Monday, August 11, 2014

Nonpropositional views of conditionals, and lying

  1. Some conditional claims are lies. ("If you show this car to any mechanic in town, he'll tell you it's a great deal.")
  2. Conditional claims do not express propositions (but, say, conditional probabilities).
  3. Assertions express propositions.
  4. So, not all lies are assertions.

Of course, (2) is a quite controversial theory of conditionals. And one can turn the argument around: All lies are assertions, so conditional claims express propositions (at least in those cases; but one can generalize from them). But if one thinks that the argument should be turned around in this way, then one must make the same move for every non-cognitivist theory, since it takes only one non-cognitivist theory in whose domain lies can be made to yield conclusion (4). For instance, one must reject non-cognitivism in metaethics and aesthetics. So far so good. One probably doesn't need to reject non-cognitivism about requests, on the other hand, since one doesn't lie with requests: "I'll have fries with that" isn't a lie when you don't want fries.

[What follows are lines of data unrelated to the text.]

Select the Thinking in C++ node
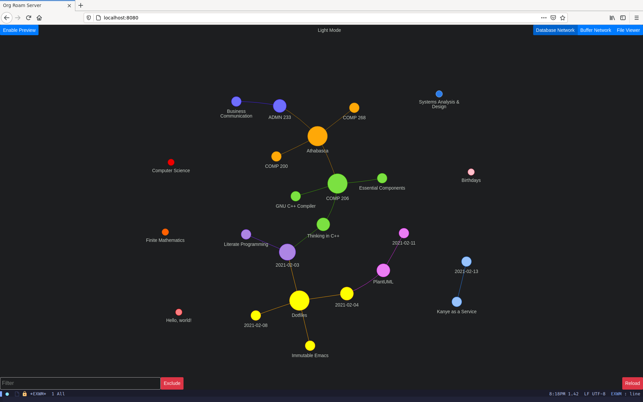 323,225
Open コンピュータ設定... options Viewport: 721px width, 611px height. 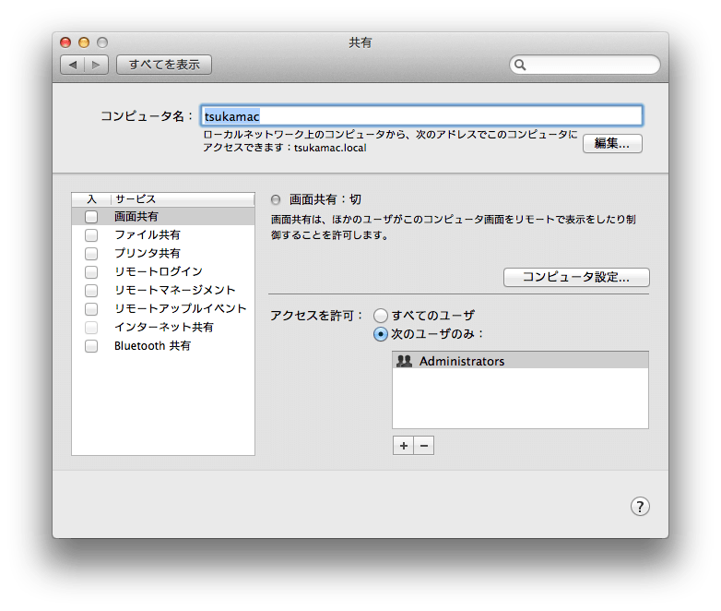click(x=576, y=277)
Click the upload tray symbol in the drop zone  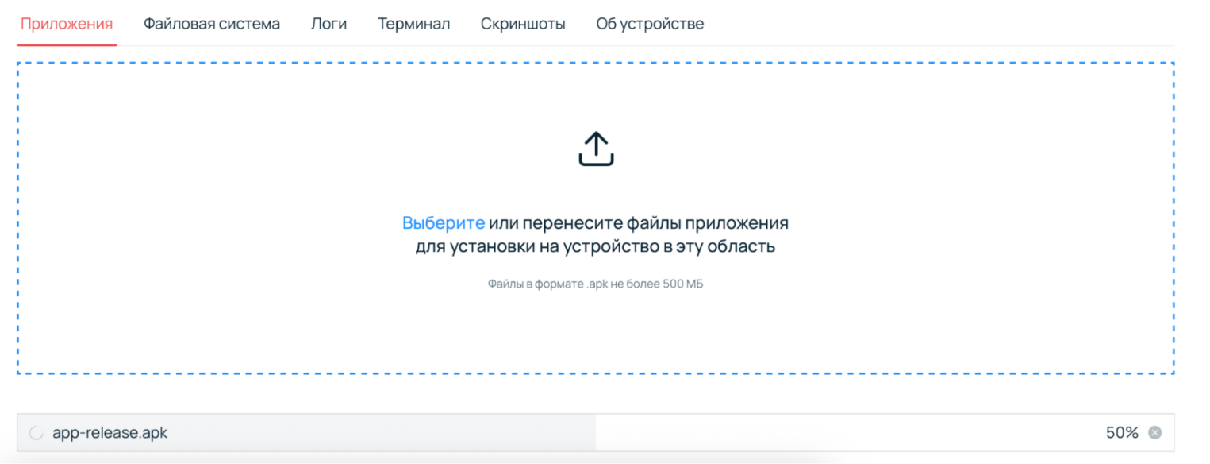[596, 148]
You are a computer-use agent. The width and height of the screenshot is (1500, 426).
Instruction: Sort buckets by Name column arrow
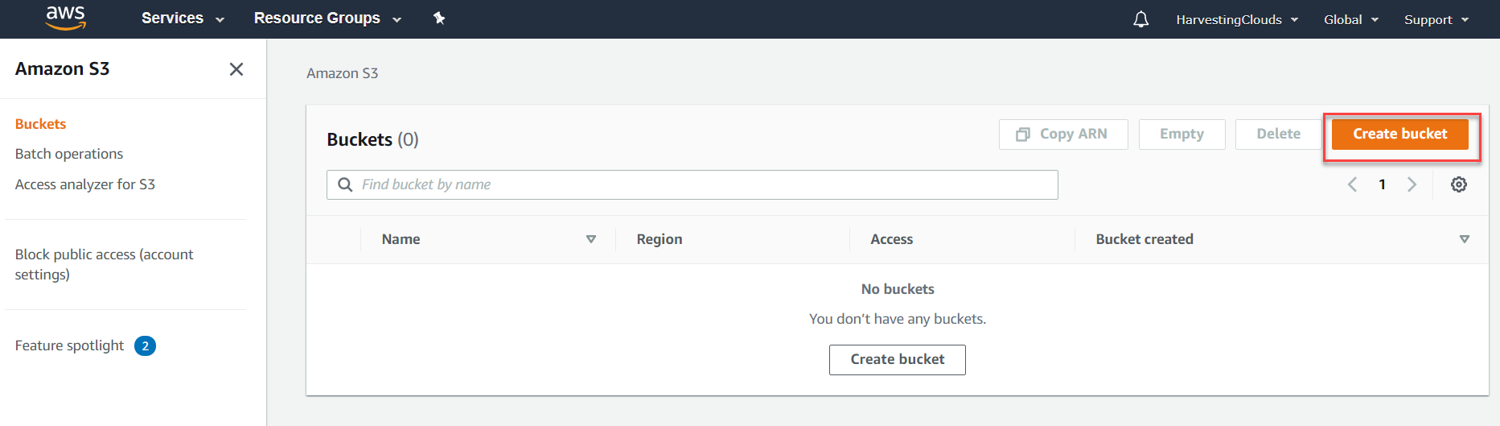point(591,239)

Are there domains where one can lie but where non-cognitivism is clearly right? I am not sure. Maybe something like talk of the spooky? One certainly can lie in something is spooky (e.g., to scare off a competing house buyer). But even there I am not convinced that the right conclusion is that not all lies are assertions. The right conclusion there may still be that we do in fact make assertions when we attribute spookiness.

Vagueness cases are another case to think about. I think propositions are always sharp, but we lie with claims that clearly do not express sharp propositions ("He was bald two days ago, but washed his hair with this shampoo, and now he's not"). But I don't think vagueness cases give one reason to accept (4). Rather, they lead to a refinement of (3): assertions don't express individual propositions, but something like a vague assignment of weights to propositions.

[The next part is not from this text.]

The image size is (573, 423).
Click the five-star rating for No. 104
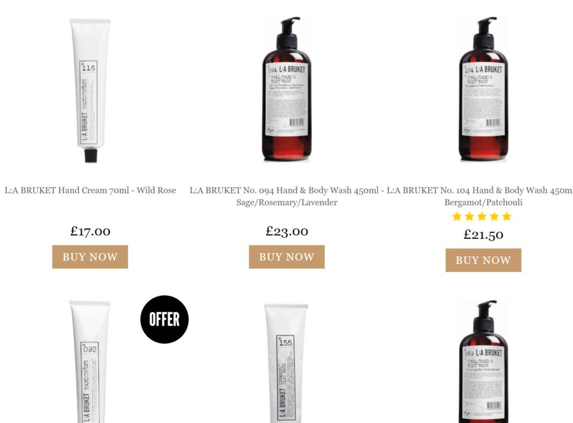pos(482,217)
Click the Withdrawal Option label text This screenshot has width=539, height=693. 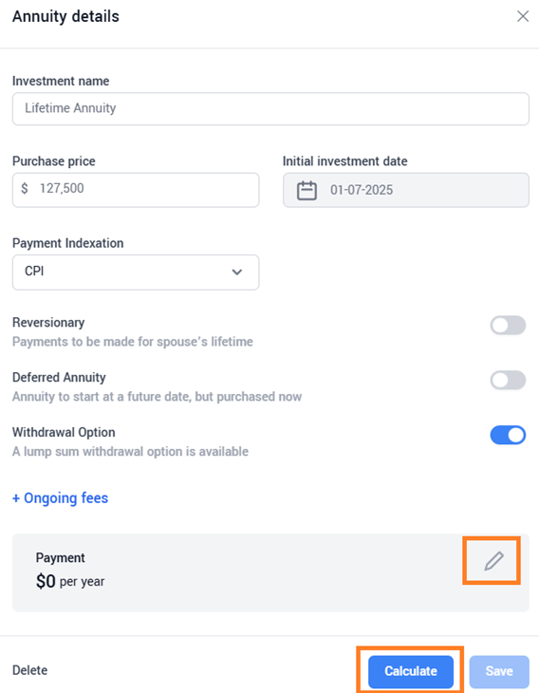tap(64, 432)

So overall, I don't know what to make of the argument.

25 comments:

  1. Is the initial conditional a lie? It says that you won't show this to any mechanic in town or he will tell you its a great deal. First, it might just be a prediction. I don't think predictions can be lies. It might be a promise, as in "I promise you that he will say X". That's not a lie either, even if you know he won't say X. The conditional is a lie, I suppose, only if you know that I will show this car to some mechanic and that he will not tell me it's a great deal. But even that is not obviously a lie. If I show the car to some mechanic and the mechanic is overwhelmed with the car's wonderful features and instantly dies, I don't think you lied to me. That is, despite the fact that he did not tell me the car was a great deal.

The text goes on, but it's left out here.